Organize the Web: Constructing Domains Enhances Pre-Training Data Curation

Interactively explore these domains and examples of web pages they contain at https://weborganizer.allen.ai

Resources

Domain Classifiers

All our domain classifiers are available on Huggingface Hub. Our default domain classifiers use both the URL and web site content to make predictions. We also provide two additional models that only use the web site content and therefore can be applied to a wider variety of documents.

Topic: WebOrganizer/TopicClassifier (-NoURL version)
Format: WebOrganizer/FormatClassifier (-NoURL version)
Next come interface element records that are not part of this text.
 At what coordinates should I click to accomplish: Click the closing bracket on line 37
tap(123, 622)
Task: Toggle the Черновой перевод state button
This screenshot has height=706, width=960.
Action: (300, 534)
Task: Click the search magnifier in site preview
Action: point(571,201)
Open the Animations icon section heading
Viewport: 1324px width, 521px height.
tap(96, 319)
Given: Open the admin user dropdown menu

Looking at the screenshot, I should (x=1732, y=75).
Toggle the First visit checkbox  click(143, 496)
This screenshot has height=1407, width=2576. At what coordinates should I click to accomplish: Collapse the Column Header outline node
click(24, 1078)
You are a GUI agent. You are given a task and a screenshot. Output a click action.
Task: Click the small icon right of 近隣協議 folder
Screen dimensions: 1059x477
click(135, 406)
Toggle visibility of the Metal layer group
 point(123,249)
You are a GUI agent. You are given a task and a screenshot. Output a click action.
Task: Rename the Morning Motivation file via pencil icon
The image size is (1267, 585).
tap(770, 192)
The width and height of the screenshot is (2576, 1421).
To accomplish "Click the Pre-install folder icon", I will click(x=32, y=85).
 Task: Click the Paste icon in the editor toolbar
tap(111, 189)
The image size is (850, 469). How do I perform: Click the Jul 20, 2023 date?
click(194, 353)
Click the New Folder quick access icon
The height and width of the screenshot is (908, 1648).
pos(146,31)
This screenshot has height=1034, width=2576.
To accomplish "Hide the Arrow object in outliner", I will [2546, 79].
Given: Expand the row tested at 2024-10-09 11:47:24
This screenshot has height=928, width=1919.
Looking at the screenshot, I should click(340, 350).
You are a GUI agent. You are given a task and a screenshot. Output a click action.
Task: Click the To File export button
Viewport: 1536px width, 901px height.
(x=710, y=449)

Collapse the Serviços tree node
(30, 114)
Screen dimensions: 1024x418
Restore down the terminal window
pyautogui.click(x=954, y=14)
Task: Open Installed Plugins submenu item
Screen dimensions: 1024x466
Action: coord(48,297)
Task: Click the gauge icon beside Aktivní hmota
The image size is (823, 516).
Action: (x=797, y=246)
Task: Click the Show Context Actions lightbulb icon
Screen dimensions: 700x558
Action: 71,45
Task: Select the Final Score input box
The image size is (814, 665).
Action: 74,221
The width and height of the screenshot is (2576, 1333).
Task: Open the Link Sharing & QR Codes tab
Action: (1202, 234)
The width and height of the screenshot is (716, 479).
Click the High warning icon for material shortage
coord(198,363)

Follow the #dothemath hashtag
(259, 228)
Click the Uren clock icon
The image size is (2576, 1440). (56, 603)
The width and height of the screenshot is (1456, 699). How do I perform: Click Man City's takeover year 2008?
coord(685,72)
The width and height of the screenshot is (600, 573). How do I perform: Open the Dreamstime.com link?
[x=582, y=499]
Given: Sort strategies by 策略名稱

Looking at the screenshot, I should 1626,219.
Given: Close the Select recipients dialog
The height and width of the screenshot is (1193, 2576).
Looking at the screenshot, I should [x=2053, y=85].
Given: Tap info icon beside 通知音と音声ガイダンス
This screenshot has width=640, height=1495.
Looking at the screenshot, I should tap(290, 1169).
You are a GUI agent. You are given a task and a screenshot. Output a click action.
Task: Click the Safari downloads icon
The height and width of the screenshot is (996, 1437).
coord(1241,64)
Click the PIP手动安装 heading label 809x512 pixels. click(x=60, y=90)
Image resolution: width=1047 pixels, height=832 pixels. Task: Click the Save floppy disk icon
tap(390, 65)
These domains classifiers are trained on the following datasets:

In a first stage, 1M web pages classifed by Llama-3.1-8B, available on HuggingFace Hub:
- WebOrganizer/TopicAnnotations-Llama-3.1-8B
- WebOrganizer/FormatAnnotations-Llama-3.1-8B
In a second stage, 100K pages classified by Llama-3.1-405B-FP8, available on HuggingFace Hub:
- WebOrganizer/TopicAnnotations-Llama-3.1-405B-FP8
- WebOrganizer/FormatAnnotations-Llama-3.1-405B-FP8

The topic and format definitions and instructions for prompting large language models to classify documents are available in define_domains/taxonomies. The script for prompting models is define_domains/prompt_classify.sh. The 1M web pages were randomly sampled from DCLM RefinedWeb.

Corpus Annotations

We pre-process the 1b-1x pool from DataComps-LM using RefinedWeb filters and BFF deduplication. The resulting 200B token corpus is available at, together with the annotations: WebOrganizer/Corpus-200B.

Download the dataset by cloning the repository with Git LFS instead of HuggingFace's load_dataset().

The dataset has the following folder structure:

Corpus-200B/
    documents/  # Pre-processed web documents
        - CC_shard_00000000_processed.jsonl.zst
        - CC_shard_00000001_processed.jsonl.zst
        - ...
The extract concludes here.